Yvon Gourbal (Torreilles, 14 August 1939 - Saint-Laurent-de-la-Salanque, 31 October 2004) was a French rugby league player and coach.

== Biography ==
He played several seasons for XIII Catalan, a rugby league club based in Perpignan, with which he won the Lord Derby Cup in 1959. Thanks to his club performances, he received 4 caps for France between 1960 and 1964 taking part at the 1960 Rugby League World Cup, however, he did not take part at any match due to his military duties as well as not managing to obtain a long-term permit for said tournament.
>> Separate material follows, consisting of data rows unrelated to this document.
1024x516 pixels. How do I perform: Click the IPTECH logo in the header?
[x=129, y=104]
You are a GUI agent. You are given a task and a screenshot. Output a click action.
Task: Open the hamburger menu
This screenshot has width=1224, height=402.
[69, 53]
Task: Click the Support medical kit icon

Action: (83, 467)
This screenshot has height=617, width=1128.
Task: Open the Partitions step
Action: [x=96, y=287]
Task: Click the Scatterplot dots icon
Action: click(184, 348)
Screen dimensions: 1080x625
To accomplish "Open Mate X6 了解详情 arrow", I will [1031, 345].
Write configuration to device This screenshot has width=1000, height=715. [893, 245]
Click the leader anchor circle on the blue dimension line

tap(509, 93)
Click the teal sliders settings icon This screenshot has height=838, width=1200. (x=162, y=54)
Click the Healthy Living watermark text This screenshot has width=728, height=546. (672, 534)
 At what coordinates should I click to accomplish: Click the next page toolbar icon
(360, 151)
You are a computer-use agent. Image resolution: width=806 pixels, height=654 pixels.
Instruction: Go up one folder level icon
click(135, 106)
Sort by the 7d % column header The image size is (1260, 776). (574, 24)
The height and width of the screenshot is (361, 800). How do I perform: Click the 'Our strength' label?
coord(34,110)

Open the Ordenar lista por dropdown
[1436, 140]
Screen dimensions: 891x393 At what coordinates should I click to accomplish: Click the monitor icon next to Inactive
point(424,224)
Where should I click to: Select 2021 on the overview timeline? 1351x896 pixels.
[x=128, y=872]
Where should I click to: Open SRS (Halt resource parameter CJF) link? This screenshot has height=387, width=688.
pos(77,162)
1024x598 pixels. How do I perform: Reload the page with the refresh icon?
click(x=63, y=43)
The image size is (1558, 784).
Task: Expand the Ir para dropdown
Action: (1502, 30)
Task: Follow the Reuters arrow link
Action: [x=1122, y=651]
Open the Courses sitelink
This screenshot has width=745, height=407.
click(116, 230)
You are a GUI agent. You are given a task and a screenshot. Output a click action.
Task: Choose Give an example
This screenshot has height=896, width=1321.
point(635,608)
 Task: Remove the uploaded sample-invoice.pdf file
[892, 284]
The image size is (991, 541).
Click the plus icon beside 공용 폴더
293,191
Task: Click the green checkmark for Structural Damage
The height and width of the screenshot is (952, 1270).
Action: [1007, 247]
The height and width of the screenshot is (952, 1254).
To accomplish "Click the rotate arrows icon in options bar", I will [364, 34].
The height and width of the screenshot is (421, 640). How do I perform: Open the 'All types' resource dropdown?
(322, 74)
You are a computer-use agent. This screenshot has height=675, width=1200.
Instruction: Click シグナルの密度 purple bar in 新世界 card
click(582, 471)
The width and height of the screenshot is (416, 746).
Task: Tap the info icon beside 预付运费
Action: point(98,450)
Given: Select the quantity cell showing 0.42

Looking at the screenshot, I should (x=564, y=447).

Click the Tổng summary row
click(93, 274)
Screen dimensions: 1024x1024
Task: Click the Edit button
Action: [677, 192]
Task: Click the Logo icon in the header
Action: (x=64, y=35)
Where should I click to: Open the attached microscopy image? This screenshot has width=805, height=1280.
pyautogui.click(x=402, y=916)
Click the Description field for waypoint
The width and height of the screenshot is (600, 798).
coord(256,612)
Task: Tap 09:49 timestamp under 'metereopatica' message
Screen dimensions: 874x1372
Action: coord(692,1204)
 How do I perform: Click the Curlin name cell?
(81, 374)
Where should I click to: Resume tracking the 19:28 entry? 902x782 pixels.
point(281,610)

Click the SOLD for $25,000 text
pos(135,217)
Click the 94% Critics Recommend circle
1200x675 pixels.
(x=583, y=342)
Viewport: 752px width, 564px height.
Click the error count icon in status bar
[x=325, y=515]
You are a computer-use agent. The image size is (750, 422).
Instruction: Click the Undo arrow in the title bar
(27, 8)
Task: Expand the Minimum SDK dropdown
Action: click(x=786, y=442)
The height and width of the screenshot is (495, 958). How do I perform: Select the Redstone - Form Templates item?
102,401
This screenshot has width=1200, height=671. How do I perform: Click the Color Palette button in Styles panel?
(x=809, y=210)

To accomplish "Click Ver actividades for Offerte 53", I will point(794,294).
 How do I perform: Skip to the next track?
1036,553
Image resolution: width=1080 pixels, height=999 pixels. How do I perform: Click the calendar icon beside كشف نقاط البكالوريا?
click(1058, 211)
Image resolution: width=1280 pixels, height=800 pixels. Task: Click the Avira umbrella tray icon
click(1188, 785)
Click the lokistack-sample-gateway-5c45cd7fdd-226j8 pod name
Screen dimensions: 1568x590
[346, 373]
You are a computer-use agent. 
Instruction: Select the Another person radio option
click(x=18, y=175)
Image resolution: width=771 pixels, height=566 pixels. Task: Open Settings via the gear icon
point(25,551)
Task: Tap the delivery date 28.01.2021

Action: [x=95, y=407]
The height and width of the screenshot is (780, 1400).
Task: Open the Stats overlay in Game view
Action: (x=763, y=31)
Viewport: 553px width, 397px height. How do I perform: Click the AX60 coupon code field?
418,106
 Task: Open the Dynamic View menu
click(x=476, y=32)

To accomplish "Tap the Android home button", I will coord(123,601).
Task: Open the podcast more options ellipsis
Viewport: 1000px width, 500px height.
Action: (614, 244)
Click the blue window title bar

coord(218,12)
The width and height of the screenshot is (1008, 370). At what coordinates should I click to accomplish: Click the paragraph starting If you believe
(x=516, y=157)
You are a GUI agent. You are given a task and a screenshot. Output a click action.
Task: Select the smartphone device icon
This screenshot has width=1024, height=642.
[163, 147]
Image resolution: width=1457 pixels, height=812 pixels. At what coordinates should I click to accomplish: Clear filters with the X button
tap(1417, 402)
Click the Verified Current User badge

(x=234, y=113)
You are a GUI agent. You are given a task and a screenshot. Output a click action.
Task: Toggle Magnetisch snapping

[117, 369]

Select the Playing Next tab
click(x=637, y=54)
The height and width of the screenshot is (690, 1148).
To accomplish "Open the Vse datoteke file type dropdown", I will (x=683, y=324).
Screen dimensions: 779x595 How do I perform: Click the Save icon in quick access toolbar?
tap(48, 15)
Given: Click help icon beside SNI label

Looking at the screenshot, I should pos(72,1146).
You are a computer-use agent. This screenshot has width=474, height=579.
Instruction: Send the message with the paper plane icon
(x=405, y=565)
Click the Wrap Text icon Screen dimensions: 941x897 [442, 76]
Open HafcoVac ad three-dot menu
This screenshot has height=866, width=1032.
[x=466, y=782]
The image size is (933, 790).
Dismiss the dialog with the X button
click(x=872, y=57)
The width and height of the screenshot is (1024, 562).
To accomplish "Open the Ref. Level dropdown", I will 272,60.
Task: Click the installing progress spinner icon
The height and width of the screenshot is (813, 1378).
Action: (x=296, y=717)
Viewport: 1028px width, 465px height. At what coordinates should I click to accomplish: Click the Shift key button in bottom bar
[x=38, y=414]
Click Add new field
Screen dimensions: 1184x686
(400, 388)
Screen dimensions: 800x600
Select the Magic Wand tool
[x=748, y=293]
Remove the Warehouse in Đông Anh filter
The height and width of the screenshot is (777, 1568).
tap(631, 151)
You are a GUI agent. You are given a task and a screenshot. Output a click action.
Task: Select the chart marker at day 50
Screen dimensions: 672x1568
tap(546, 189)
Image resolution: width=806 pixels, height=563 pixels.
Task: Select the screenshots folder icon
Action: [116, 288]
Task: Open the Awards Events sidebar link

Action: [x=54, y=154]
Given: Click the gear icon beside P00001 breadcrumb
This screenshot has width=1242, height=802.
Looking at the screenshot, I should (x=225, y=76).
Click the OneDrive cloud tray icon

After his playing career, he embraced a successful coaching career. Under his guidance, XIII Catalan won four French Championships in a row in 1982, 1983, 1984 and 1985, as well as a Lord Derby Cup in 1985. He ended his tenure at XIII Catalan in 1986, but he later coached Le Pontet from March 1987.

== Honours ==

=== As player ===

- Team honours:
  - Winner of the Lord Derby Cup in 1959 (XIII Catalan).

==== Cap details ====

International matches played by Yvon Gourbal
|  | Date | Opponent | Result | Competition | Position | Points | Tries | Pen. | Drops |
| 1. | 26 March 1960 | Great Britain | 17-17 |  | Lock forward | 0 | 0 | - | - |
| 2. | 2 December 1962 | Great Britain | 17-12 |  | Lock forward | 0 | 0 | - | - |
| 3. | 17 February 1963 | Wales | 23-3 |  | Lock forward | 0 | 0 | - | - |
| 4. | 6 December 1964 | Great Britain | 18-8 |  | Lock forward | 0 | 0 | - | - |

=== As coach ===

- Team honours
  - French Champion in 1982, 1983, 1984 and 1985 (XIII Catalan).
  - Winner of the Lord Derby Cup: 1985 (XIII Catalan).
  - Runner-up at the French Championship: 1986 (XIII Catalan) and 1987 (Le Pontet).
  - Runner-up at the Lord Derby Cup: 1983 (XIII Catalan).